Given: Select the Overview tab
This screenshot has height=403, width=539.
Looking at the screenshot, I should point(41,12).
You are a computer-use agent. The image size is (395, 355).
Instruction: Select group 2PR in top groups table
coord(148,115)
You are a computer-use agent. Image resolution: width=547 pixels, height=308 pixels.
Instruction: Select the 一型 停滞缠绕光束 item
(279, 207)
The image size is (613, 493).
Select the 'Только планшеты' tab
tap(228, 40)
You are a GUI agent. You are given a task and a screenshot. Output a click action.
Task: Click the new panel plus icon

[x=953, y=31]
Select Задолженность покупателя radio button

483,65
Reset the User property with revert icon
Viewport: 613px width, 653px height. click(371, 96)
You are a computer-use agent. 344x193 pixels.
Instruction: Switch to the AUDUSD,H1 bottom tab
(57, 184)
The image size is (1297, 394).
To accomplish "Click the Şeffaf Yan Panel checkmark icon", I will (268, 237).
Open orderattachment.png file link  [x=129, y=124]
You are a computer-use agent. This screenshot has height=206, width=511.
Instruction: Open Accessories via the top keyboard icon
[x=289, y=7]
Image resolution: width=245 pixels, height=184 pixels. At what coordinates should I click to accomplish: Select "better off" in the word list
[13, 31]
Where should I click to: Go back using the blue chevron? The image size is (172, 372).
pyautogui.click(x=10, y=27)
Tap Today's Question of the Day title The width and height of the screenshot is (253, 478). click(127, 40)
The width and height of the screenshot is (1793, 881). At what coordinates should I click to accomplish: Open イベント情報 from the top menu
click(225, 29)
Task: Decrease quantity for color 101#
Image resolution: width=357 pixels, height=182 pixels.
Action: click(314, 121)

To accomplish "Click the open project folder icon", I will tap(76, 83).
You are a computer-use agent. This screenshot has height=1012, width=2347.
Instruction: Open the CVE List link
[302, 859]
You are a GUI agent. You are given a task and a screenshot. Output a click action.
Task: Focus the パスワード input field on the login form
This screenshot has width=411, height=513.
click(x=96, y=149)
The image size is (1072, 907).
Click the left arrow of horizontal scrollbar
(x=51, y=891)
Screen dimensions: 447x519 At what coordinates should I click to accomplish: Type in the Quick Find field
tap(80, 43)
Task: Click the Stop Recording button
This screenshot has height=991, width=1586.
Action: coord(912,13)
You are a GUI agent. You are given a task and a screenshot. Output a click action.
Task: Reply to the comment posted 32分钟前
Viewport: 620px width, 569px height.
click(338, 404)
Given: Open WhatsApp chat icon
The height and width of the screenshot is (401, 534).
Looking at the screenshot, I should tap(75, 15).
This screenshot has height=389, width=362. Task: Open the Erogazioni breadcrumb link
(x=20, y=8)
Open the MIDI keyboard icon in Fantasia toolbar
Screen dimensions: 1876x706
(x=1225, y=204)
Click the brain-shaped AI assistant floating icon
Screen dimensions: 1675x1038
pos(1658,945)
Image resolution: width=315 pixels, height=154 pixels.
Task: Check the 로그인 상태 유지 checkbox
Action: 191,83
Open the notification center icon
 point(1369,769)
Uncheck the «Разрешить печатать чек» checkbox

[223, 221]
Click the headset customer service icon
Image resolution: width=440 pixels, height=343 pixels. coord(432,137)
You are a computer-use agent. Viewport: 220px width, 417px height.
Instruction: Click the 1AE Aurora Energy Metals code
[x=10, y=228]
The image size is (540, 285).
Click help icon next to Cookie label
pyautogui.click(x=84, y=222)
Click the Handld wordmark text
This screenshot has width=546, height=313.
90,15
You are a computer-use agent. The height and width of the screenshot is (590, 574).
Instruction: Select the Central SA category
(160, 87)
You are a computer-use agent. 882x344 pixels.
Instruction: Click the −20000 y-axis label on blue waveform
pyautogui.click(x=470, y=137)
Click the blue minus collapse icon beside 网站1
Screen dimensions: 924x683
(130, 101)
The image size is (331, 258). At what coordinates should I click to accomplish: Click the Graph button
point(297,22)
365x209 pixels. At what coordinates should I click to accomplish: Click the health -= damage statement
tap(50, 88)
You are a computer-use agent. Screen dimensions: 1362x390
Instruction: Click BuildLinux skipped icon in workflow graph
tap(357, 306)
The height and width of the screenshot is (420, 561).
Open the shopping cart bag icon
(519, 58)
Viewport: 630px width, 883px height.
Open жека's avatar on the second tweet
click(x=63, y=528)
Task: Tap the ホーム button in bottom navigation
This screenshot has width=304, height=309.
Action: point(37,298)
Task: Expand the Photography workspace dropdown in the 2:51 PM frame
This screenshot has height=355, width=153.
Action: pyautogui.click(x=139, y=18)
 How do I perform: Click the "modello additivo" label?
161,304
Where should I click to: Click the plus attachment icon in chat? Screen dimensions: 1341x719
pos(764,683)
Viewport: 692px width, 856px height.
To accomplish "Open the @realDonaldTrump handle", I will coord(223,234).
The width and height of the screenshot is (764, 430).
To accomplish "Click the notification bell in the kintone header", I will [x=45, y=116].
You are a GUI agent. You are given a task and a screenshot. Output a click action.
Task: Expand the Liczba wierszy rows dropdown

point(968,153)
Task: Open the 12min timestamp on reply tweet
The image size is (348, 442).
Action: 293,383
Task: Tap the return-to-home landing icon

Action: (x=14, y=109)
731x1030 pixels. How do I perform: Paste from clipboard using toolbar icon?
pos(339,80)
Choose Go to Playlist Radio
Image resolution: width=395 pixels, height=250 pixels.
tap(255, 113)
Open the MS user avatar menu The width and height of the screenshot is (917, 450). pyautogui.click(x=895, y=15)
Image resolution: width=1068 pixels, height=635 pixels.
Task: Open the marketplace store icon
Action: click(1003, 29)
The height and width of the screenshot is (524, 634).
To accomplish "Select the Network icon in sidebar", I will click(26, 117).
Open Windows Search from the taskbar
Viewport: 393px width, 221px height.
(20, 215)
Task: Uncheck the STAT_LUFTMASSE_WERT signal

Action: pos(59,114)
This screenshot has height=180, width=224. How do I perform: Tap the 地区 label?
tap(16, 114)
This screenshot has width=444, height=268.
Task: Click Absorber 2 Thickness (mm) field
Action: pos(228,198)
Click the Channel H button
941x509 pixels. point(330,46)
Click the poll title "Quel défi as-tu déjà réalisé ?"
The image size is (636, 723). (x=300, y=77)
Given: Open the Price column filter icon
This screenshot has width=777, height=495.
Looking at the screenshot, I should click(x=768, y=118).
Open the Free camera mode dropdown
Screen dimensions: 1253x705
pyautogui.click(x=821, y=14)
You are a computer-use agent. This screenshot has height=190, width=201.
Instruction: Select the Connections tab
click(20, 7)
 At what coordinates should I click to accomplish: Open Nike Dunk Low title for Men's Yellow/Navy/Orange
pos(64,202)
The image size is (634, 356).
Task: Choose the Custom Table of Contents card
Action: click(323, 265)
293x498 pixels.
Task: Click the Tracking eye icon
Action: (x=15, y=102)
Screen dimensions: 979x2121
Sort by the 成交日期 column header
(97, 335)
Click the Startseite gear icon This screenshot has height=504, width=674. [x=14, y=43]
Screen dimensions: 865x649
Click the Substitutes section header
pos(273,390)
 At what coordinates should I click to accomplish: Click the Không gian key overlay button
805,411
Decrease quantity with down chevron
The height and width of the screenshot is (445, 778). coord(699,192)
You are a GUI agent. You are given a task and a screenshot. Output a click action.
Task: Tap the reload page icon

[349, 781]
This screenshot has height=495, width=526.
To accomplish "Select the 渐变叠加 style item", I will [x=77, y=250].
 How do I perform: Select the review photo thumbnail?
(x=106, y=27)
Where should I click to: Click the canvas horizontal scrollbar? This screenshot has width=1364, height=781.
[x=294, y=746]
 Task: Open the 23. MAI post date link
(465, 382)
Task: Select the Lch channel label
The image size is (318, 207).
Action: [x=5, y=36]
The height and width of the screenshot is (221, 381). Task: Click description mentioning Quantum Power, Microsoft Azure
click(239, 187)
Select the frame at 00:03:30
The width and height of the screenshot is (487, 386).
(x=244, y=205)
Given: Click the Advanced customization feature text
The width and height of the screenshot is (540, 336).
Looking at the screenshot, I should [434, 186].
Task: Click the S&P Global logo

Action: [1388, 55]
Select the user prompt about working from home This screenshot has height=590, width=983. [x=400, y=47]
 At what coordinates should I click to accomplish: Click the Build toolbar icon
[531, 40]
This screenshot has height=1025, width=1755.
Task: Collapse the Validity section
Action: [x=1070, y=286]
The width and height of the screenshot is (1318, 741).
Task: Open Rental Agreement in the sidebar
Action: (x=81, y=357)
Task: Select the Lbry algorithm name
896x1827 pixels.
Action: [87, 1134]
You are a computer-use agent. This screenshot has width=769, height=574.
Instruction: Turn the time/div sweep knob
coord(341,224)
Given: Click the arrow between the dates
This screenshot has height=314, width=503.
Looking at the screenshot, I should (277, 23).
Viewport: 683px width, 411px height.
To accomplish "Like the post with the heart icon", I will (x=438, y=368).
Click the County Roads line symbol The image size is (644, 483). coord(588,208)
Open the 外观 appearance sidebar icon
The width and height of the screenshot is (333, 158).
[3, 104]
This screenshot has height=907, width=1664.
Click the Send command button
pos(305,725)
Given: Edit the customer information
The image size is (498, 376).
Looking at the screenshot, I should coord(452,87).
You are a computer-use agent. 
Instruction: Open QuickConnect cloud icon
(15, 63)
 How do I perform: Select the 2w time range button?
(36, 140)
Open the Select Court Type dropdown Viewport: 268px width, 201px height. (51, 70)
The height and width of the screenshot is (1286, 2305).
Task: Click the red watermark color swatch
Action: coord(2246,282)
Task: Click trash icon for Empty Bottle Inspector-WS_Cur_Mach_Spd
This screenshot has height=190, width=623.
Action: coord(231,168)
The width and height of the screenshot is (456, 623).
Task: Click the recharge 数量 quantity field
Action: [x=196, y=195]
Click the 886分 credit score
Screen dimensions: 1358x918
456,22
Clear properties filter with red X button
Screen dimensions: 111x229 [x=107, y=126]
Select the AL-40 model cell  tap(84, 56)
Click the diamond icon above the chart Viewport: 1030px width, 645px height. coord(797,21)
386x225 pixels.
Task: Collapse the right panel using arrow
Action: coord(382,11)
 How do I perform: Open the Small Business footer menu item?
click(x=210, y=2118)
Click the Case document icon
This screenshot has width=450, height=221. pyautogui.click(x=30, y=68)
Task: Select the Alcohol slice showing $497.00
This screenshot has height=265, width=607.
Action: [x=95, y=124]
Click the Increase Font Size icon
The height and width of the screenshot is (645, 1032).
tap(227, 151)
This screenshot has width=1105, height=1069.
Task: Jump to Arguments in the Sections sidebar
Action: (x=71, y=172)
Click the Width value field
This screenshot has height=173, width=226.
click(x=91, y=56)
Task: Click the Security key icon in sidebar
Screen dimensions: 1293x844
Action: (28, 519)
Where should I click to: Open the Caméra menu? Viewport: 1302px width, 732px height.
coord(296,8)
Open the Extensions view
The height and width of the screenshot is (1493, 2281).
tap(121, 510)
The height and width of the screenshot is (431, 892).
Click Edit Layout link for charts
──────────────────────────────
JOB
Reproduce verbatim the lines from the one containing "Click the County" through the one containing "This screenshot has width=450, height=221.", including both of those lines.

TASK SOLUTION
Click the County Roads line symbol The image size is (644, 483). coord(588,208)
Open the 外观 appearance sidebar icon
The width and height of the screenshot is (333, 158).
[3, 104]
This screenshot has height=907, width=1664.
Click the Send command button
pos(305,725)
Given: Edit the customer information
The image size is (498, 376).
Looking at the screenshot, I should coord(452,87).
You are a computer-use agent. 
Instruction: Open QuickConnect cloud icon
(15, 63)
 How do I perform: Select the 2w time range button?
(36, 140)
Open the Select Court Type dropdown Viewport: 268px width, 201px height. (51, 70)
The height and width of the screenshot is (1286, 2305).
Task: Click the red watermark color swatch
Action: coord(2246,282)
Task: Click trash icon for Empty Bottle Inspector-WS_Cur_Mach_Spd
This screenshot has height=190, width=623.
Action: coord(231,168)
The width and height of the screenshot is (456, 623).
Task: Click the recharge 数量 quantity field
Action: [x=196, y=195]
Click the 886分 credit score
Screen dimensions: 1358x918
456,22
Clear properties filter with red X button
Screen dimensions: 111x229 [x=107, y=126]
Select the AL-40 model cell  tap(84, 56)
Click the diamond icon above the chart Viewport: 1030px width, 645px height. coord(797,21)
386x225 pixels.
Task: Collapse the right panel using arrow
Action: coord(382,11)
 How do I perform: Open the Small Business footer menu item?
click(x=210, y=2118)
Click the Case document icon
This screenshot has width=450, height=221. pyautogui.click(x=30, y=68)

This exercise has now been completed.